Kasus Korupsi BPR/BKK; Kepala DPPKAD Sragen Ditahan
Setelah mantan bupati dan mantan sekretaris daerah (Sekda), satu lagi tersangka kasus dugaan korupsi BPR/BKK Kabupaten Sragen ditahan Kejaksaan Tinggi (Kejati) Jawa Tengah.
Srie Wahyuni, kepala Dinas Pendapatan Pengelolaan Keuangan dan Aset Daerah (DPPKAD) Sragen, Senin (18/7) petang kemarin ditahan di Lembaga Pemasyarakatan (LP) Wanita Bulu Semarang.
Srie ditahan usai menjalani pemeriksaan selama tujuh jam sejak pukul 10.00. Setelah proses administrasi selesai, pukul 18.30 tersangka dibawa ke LP Bulu oleh beberapa jaksa.
Srie dinilai turut serta melakukan tindak pidana korupsi penyalahgunaan keuangan kas daerah pada APBD 2003-2010, sehingga merugikan negara sebesar Rp 40 miliar.
”Tersangka sebagai pihak yang turut serta kami tahan mulai hari ini,” kata Kepala Kejaksaan Tinggi Jateng, Widyopramono, didampingi Asisten Pidana Khusus Setia Untung Arimuladi.
Tersangka pada saat peristiwa korupsi terjadi, dia menjabat sebagai Kepala Bagian Keuangan Pemkab Sragen. Kejati menyatakan terdapat bukti cukup bahwa Srie telah bekerjasama dengan dua tersangka lain yang lebih dulu ditahan. Yakni, mantan bupati Untung Wiyono dan mantan sekda Kushardjono.
Tersangka Bertambah
Perbuatan para tersangka tersebut antara lain melanggar Undang-undang Nomor 17 Tahun 2003 tentang Keuangan Negara, UU No 1 Tahun 2004 tentang Perbendaharaan Negara, serta Pasal 2 dan 3 UU 31 Tahun 1999 yang telah diubah dengan UU No 20 Tahun 2001 tentang Pemberantasan Tindak Pidana Korupsi. ”Penyidikan belum berhenti, tersangka masih dimungkinkan bertambah,” tegas kajati.
Belum ada komentar sama sekali dari Srie Wahyuni terkait sangkaan tersebut. Pengacaranya, HD Junaedi, hanya mengatakan bahwa pihaknya akan mengikuti proses hukum yang berlaku. ”Klien kami taat hukum, kami akan bertindak kooperatif selama pemeriksaan,” katanya.
Kasus ini bermula dari pendepositoan kas daerah Sragen ke Perusahaan Daerah BPR Djoko Tingkir dan BPR Karangmalang sejak 2003. Di BPR Djoko Tingkir dana dimasukkan secara bertahap sebanyak 38 kali dengan jumlah keseluruhan Rp 29 miliar.
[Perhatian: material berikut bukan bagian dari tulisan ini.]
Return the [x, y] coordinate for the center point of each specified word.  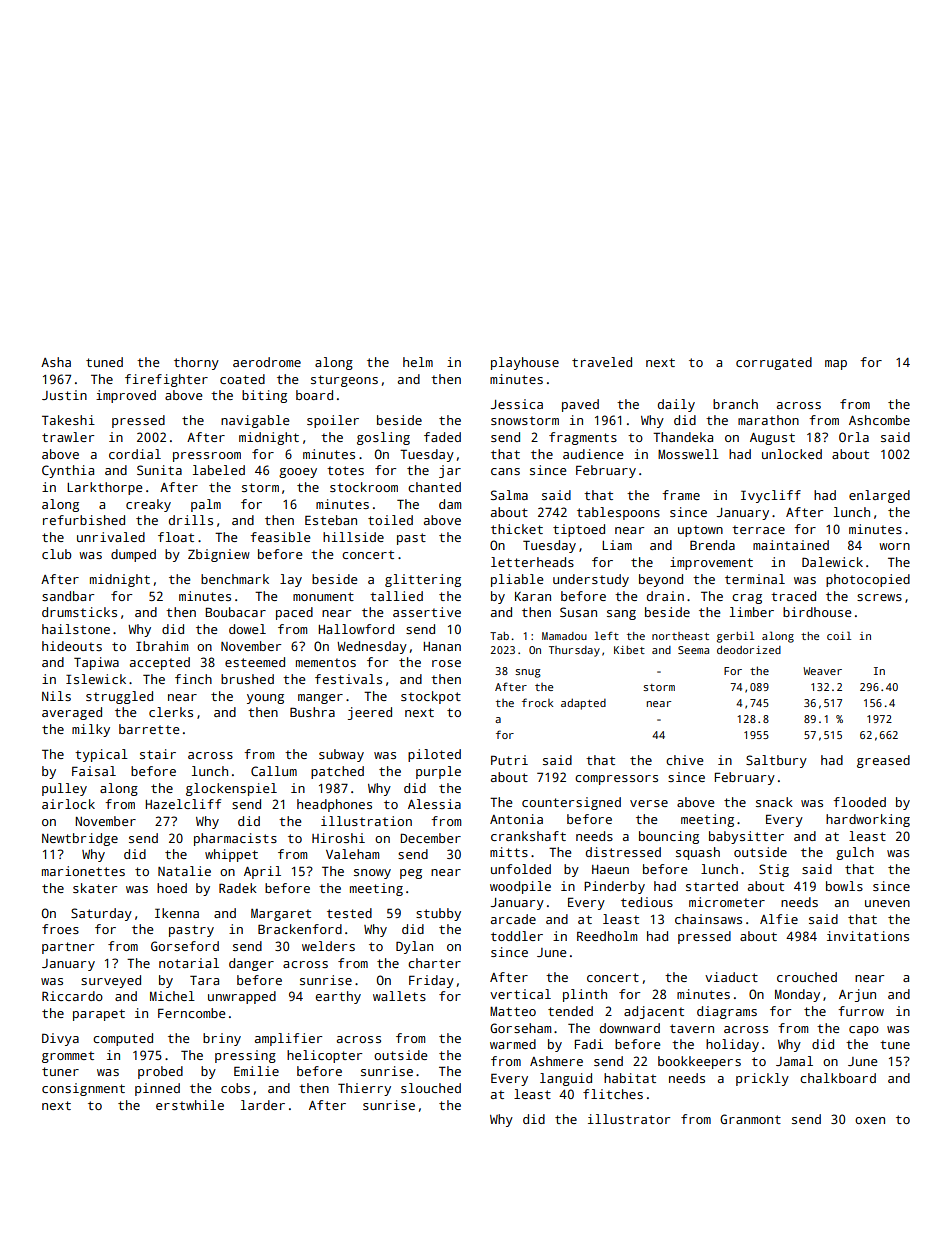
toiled [390, 520]
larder [263, 1105]
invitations [868, 936]
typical [101, 755]
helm [418, 362]
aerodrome [267, 362]
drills [191, 520]
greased [883, 761]
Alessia [434, 804]
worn [894, 546]
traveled [602, 362]
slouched [431, 1088]
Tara [204, 980]
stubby [438, 914]
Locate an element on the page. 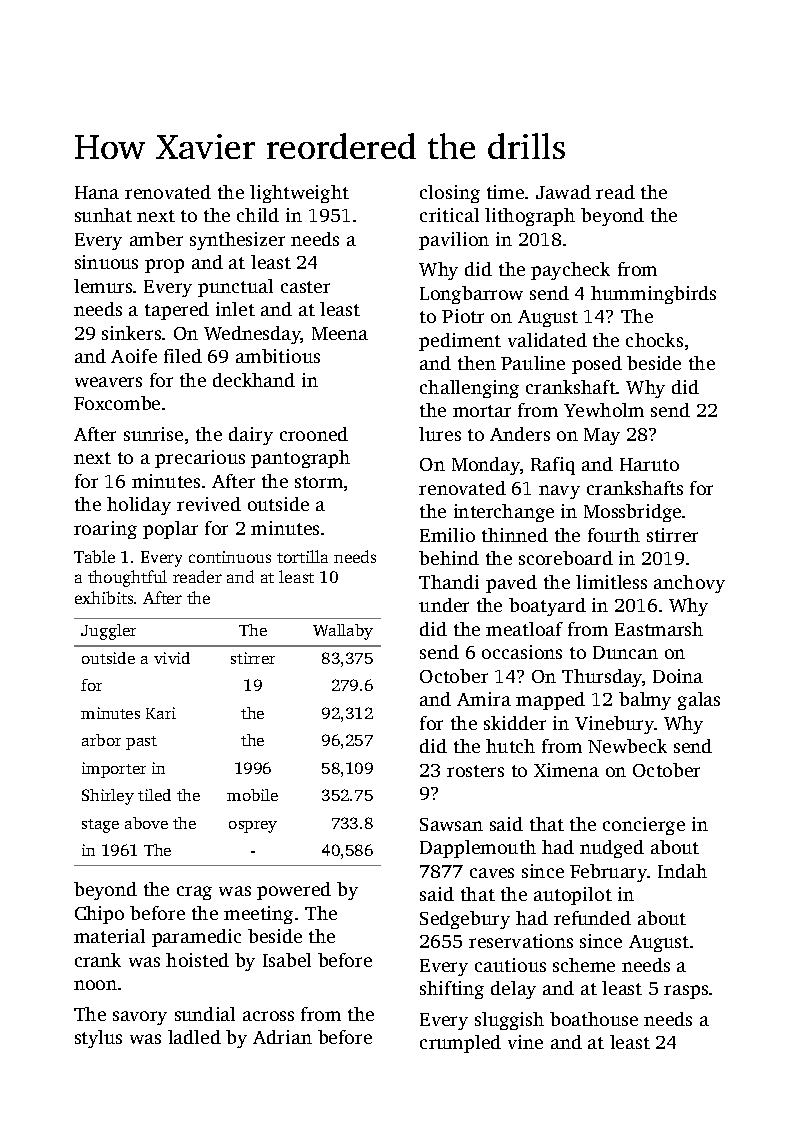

Deposito tersebut kemudian dijadikan jaminan kredit dengan bukti adanya 108 surat perjanjian kredit dengan total pinjaman sebesar Rp 36 miliar.
Di BPR Karangmalang dana dimasukkan 8 kali secara bertahap mulai 2006 dan juga dijadikan agunan kredit dengan total Rp 6 miliar. Uang pinjaman kredit tersebut, menurut kejati, seharusnya masuk ke kas daerah. Namun yang terjadi, uang tidak masuk kas daerah namun digunakan untuk kepentingan di luar kedinasan. (H68-35)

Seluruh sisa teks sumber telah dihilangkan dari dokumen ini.